CNCF OpenTelemetry Zipkin Interworking
All the application code here is available from the docs git repository.
This example builds on the passthrough CNCF OpenTelemetry configuration but configures Zipkin as a receiver and exporter in the OpenTelemetry Collector.
It shows how legacy observability frameworks such as Zipkin can be ingested into OpenTelemetry based services directly, or via the OpenTelemetry collector into tremor for specialized processing.
- Zipkin service
- CNCF OpenTelemetry Collector service
- CNCF OpenTelemetry Onramp deployed into tremor
- Deployment configuration file
External open telemetry clients can use port 4316
to send OpenTelemetry logs, traces and metrics
through tremor. Tremor prints the json mapping to standard out and forwards the events to the
OpenTelemetry collector.
Environment
The onramp we use is the otel
CNCF OpenTelemetry onramp listening on a non-standard CNCF OpenTelemetry port 4316
, it receives protocol buffer messages over gRPC on this port. The log, metric and trace events received are converted to tremor's value system and passed through a passthrough pipeline to the CNCF OpenTelemetry sink. The sink will try to connect to a downstream CNCF
OpenTelemetry endpoint. In this workshop we will use the well known OpenTelemetry port of 4317
for our sink and run the standard OpenTelemetry collector on this port using its a collector configuration.
onramp:
- id: otlp
type: otel # Use the OpenTelemetry gRPC listener source
codec: json # Json is the only supported value
config:
port: 4316 # The TCP port to listen on
host: "0.0.0.0" # The IP address to bind on ( all interfaces in this case )
It connects to a passthrough pipeline. This pipeline forwards any received observability events downstream unchanged.
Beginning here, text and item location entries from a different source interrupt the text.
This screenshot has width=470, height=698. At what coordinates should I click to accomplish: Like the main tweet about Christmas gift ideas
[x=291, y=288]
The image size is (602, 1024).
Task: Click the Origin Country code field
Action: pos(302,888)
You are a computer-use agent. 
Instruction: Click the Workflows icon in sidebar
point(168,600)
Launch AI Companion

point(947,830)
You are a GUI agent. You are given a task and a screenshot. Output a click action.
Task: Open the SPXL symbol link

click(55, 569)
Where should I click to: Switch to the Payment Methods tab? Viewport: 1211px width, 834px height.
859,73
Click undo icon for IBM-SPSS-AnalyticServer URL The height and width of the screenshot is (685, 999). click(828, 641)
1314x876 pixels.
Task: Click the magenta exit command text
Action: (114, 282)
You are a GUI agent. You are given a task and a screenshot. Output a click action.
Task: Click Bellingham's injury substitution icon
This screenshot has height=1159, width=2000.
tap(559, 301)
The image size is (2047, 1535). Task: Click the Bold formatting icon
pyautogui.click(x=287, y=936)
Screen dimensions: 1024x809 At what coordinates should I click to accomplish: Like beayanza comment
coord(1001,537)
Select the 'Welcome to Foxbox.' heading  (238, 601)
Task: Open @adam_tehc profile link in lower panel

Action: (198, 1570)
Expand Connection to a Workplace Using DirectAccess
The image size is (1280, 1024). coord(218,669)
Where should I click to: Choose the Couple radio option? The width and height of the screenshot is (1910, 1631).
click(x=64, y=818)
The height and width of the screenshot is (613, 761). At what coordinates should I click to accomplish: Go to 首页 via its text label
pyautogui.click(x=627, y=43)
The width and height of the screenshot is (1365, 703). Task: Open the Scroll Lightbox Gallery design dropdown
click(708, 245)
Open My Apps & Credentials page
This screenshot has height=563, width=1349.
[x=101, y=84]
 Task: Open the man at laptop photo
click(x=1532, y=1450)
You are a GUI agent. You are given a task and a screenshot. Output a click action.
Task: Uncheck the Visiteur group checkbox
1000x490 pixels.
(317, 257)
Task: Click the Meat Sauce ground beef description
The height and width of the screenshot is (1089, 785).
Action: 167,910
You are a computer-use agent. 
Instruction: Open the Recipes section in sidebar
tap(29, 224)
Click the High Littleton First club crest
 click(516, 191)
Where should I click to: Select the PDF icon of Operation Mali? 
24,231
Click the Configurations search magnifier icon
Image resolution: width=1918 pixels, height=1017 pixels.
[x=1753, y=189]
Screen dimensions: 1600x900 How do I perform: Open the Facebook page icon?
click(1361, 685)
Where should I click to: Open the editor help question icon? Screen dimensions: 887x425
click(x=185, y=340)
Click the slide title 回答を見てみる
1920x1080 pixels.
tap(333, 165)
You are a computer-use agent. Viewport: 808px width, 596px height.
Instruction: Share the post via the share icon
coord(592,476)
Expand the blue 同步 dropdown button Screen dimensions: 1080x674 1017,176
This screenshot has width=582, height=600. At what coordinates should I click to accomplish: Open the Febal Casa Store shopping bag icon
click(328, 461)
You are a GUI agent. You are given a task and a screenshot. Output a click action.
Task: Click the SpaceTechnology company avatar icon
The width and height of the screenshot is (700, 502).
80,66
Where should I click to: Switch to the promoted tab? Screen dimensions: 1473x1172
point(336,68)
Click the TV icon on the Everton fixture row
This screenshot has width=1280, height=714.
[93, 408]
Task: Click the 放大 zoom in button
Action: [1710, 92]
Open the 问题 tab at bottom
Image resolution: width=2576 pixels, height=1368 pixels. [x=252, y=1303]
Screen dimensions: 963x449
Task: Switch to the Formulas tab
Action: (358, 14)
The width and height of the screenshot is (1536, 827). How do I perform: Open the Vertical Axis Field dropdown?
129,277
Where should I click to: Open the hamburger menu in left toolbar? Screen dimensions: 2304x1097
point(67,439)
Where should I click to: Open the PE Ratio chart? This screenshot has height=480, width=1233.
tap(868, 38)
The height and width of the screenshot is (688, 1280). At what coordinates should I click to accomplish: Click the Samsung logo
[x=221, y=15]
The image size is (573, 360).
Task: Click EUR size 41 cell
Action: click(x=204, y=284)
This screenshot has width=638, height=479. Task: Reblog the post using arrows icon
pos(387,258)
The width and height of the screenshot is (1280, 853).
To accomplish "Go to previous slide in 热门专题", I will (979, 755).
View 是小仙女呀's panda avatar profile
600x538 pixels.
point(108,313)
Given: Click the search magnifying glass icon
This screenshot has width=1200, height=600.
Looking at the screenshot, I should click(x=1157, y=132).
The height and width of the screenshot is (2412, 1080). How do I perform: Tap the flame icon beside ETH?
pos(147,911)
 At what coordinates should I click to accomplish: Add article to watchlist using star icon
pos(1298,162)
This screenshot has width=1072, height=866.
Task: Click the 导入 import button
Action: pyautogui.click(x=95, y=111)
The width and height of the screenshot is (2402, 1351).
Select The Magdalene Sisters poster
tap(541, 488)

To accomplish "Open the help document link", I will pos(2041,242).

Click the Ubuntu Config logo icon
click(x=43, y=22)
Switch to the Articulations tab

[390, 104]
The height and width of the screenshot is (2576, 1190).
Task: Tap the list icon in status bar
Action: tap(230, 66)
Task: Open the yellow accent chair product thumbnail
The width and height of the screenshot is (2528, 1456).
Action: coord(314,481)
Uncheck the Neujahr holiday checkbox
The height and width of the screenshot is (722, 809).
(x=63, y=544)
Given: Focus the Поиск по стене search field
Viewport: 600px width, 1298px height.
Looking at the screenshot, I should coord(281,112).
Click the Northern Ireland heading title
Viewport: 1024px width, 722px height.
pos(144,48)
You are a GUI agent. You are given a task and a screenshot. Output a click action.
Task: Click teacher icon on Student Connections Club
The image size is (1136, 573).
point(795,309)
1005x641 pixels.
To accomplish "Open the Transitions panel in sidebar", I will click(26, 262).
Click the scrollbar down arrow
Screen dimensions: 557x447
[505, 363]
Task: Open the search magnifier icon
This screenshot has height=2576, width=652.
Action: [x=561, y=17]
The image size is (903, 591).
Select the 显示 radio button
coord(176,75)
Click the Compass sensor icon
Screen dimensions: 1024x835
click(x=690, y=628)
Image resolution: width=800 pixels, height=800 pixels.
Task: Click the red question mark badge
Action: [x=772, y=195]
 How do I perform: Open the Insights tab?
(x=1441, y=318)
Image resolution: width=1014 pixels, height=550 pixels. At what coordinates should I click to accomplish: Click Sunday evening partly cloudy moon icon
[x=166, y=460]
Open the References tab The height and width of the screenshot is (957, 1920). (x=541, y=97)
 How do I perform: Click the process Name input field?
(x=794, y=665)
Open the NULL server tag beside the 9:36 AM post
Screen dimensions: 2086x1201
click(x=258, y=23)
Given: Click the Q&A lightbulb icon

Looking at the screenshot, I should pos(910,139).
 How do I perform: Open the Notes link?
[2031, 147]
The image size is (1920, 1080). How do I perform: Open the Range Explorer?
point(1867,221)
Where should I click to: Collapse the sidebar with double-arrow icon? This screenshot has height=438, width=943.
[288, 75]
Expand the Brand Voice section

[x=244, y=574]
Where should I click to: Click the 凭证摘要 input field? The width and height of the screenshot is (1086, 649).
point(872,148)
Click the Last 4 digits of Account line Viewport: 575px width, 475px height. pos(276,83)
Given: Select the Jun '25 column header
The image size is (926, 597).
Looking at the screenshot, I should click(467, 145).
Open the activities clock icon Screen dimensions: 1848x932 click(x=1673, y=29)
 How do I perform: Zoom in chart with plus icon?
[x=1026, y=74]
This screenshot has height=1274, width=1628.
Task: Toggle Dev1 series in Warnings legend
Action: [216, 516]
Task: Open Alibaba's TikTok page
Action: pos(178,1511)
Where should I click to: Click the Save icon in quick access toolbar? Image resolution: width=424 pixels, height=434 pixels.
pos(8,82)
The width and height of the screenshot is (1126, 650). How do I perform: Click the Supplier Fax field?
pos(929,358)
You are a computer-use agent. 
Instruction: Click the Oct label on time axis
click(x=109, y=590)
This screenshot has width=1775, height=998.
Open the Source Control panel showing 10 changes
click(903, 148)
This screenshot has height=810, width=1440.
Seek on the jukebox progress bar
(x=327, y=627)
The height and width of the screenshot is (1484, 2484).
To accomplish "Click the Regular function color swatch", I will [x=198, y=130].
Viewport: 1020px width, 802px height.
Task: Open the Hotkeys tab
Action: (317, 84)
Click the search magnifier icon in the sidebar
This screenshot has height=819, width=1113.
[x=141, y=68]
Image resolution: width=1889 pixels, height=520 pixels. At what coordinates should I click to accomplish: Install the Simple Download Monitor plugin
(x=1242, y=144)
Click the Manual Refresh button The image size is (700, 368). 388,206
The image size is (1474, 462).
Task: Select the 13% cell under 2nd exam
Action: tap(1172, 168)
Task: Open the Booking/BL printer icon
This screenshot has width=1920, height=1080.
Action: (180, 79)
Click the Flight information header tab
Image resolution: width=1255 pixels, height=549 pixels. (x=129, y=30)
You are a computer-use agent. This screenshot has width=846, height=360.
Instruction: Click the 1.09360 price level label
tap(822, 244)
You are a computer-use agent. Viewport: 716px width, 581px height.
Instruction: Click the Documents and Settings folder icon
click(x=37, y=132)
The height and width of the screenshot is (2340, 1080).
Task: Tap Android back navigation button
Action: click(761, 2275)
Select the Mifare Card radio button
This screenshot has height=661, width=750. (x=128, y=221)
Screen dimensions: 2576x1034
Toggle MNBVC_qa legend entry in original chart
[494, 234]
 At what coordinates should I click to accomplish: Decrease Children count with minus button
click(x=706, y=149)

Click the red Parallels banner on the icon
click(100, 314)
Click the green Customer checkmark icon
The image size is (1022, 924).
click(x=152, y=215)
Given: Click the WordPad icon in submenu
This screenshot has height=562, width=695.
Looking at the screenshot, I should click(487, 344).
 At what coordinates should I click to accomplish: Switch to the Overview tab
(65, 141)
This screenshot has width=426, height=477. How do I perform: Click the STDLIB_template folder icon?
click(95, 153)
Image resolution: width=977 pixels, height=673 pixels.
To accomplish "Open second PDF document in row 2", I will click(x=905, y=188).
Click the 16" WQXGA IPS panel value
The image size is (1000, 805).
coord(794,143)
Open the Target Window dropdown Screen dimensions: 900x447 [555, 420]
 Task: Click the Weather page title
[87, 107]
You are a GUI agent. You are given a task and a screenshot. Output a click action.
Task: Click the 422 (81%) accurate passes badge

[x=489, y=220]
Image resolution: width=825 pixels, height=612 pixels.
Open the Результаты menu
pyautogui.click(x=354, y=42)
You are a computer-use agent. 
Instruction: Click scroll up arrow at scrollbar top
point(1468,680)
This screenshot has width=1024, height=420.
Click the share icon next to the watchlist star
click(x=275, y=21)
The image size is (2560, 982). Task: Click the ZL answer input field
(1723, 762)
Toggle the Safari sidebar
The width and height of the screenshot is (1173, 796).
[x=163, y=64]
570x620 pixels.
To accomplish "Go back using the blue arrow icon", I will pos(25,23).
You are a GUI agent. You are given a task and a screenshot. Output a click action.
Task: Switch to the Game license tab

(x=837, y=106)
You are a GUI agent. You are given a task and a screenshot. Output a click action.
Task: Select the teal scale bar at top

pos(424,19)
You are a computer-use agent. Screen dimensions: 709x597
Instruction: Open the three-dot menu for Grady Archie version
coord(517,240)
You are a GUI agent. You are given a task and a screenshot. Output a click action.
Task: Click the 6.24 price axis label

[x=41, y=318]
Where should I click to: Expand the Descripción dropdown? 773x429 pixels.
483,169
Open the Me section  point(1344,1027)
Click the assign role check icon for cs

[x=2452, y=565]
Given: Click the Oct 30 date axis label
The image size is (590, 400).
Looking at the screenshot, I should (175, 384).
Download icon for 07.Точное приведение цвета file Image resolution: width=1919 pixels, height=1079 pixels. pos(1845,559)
select event from in into out;
We connect the passthrough output events into a standard output sink. The binding expresses these relations and gives deployment connectivity graph.
binding:
- id: example
links:
'/onramp/otlp/{instance}/out':
- '/pipeline/example/{instance}/in'
'/pipeline/example/{instance}/out':
- '/offramp/stdout/{instance}/in'
Finally the mapping instanciates the binding with the given name and instance variable to activate the elements of the binding.
mapping:
/binding/example/passthrough:
instance: "passthrough"
Business Logic
select event from in into out
Command line testing during logic development
Use any compliant OpenTelemetry instrumented application and configure the
server to our source on port 4316
instead of the default 4317
.
Docker
For convenience, use the provided docker-compose.yaml to start and stop tremor and the opentelemetry collector as follows:
# Start
$ docker compose up
# Stop
$ docker compose down
Zipkin client
We use an existing Zipkin client for demonstration purposes. Fetch the standard zipkin php client as follows:
# Clone the git repo
$ git clone https://github.com/openzipkin/zipkin-php-example
# Cd into the repo root
$ cd zipkin-php-example
# Install dependent php libraries
$ composer install
And, assuming you have PHP composer, run the front and backend in two separate terminal windows:
# Spin up the PHP backend on `locahost:9000`
composer -run run-frontend
# Spin up the PHP frontend on `localhost:8081`
composer -run run-backend
Hit the frontend via curl ( in another terminal )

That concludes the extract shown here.